____ Supplied text

Following is a 4-day list of things to do and historical facts about Paris. When we visited in July, the sun rose at 6:14 a.m. and had set by 9:38 p.m. We had plenty of daylight for exploring.
Rive Droite or Right Bank of La Seine
Take a half day guided tour of Musee du Louvre and check out Leonardo da Vinci’s Mona Lisa who became famous because she was stolen in 1911 and was missing for two years.
Walk through the Tuileries Gardens that was originally created by Catherine de Medicis in the 16th century.
Visit the Place de Concorde where many were guillotined during the French Revolution. Today, the 3,300-year-old Obelisk Luxor marks the guillotine location.
Walk the Champs-Elysees and lunch at one of the cafes. Work your way to the Arc de Triomphe that was built by Napoleon.
Rive Gauche or Left Bank of La Seine
Visit Les Invalides, formerly a military hospital, where Napoleon is entombed. Explore the World War II wings.

________

» **Instructions**
**1.** Decide whether each statement agrees with the Paris itinerary, answering yes or no and quoting the words that decide it: (a) The Mona Lisa was missing for two years after it was stolen in 1911. (b) The Tuileries Gardens were first created by Napoleon. (c) Les Invalides used to be a military hospital.
**2.** Duplicate the Paris itinerary word for word, from "Walk through the" to "the guillotine location.".

____ Material provided

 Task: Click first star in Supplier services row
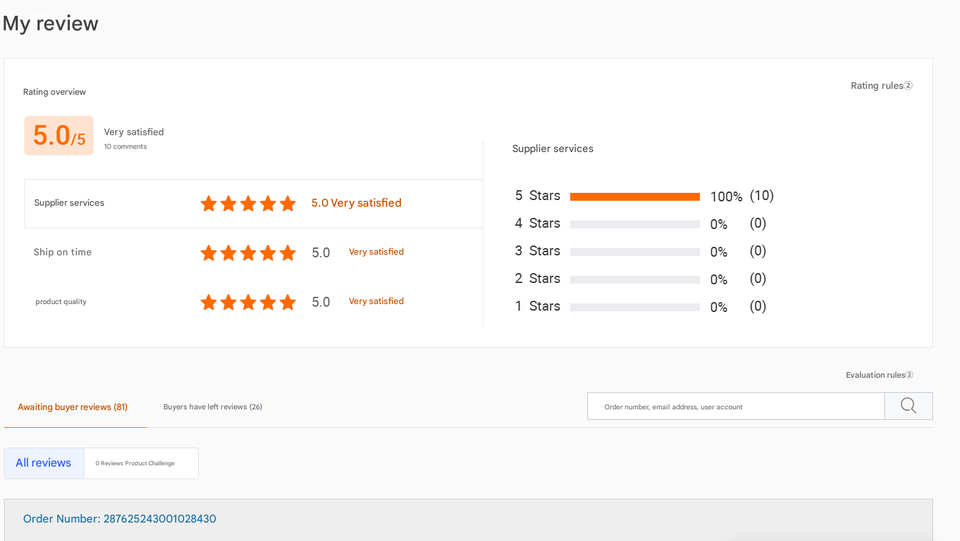click(x=209, y=203)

________

» **Results for each task**
**1.**
(a) Yes: "she was stolen in 1911 and was missing for two years"
(b) No: "originally created by Catherine de Medicis in the 16th century"
(c) Yes: "formerly a military hospital"

**2.**
Walk through the Tuileries Gardens that was originally created by Catherine de Medicis in the 16th century.
Visit the Place de Concorde where many were guillotined during the French Revolution. Today, the 3,300-year-old Obelisk Luxor marks the guillotine location.